常に明るく、前向きに。口で言うのは簡単だが、それを全員で体現してきた。「試合を観に来てくれた人が、啓明学園の野球は“元気で明るい”から“楽しい”と言ってくれて、応援してくれる。それがこのチームの伝統だと言える」。2015年2月に部員8人だったところから丹念にチームを作り続けて6年余りが経過。3学年で計40人が汗を流すグラウンドを前に、芦沢監督は「野球部っぽくなったな」と笑みをこぼしながら、その「雰囲気」に目を細める。  そこには信念がある。「技術や体力よりも前に“人”としてどうあるべきか。大事なのは人間力」と芦沢監督は強調する。元プロ野球選手の経歴を持ち、指導者としても様々なカテゴリーの選手たちを育ててきたが、「プロも高校生も変わらない。人対人。どれだけ野球が上手くなっても、常に謙虚でいることが何よりも大事だ」と説く。  結果は求めない。「準備不足や全力疾走を怠った際には怒る」と言う芦沢監督だが、「プロでもミスをする。打った、打たれたという部分を怒っても仕方ない。僕が最初にやる作業は、気持ちを解放させてあげること」と言う。メンタルトレーニングを導入し、常にプラス思考で試合に臨める状態を作る。試合中、なかなか得点が奪えない展開が続けば、「無責任で行こう!」との声が飛ぶ。失敗を恐れることなく、初球から思い切り良くバットを振り切る。それが、啓明学園の野球だ。

■集大成の夏

無理に求めなくても、結果は付いてきた。日々、全力で汗を流しながら着実に力を伸ばしてきたチームは、2019年夏の3回戦で強豪・佼成学園に9対5の逆転勝利。昨夏の代替大会でも、最後は世田谷学園に2対4で敗れたが、2年連続で4回戦進出を果たして存在感を見せた。  今年の3年生について「全員真面目なのが特徴。手を抜くことがない。言われなくてもやる」と芦沢監督は評する。昨秋はブロック予選を突破した後の1回戦で桜美林相手に0対1、今春は2回戦で小山台と9対10。投手戦と乱打戦の違いはあれども、ともに実力校を相手に僅差の展開に持ち込み、熱戦を繰り広げた。コロナ禍でチーム練習ができなかった時期が長かった影響でミスは多くあったが、「このチームは明るい。チーム一丸となって声を出す」(野木裕太主将)と元気一杯の積極プレーは変わらなかった。

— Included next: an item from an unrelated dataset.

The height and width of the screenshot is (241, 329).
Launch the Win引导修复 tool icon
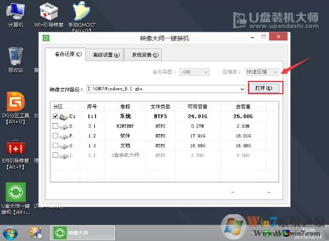pos(49,15)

3年生たちの集大成となる今夏。「一戦一戦をしっかりと戦う中で、自分たちの野球をしたい。チーム全員が一丸となって、明るくワイワイやりながらも、しっかりとしたプレーを見せて、悔いのない試合をしたい」と野木主将。エース左腕の巌琉翔(3年)も「小学校から続けてきた野球。自分の長所を全部出して、啓明学園史上、一番長い夏にしたい」と意気込んだ。結果は関係ない。常に明るく。笑顔のナインたちが、そこにいるはずだ。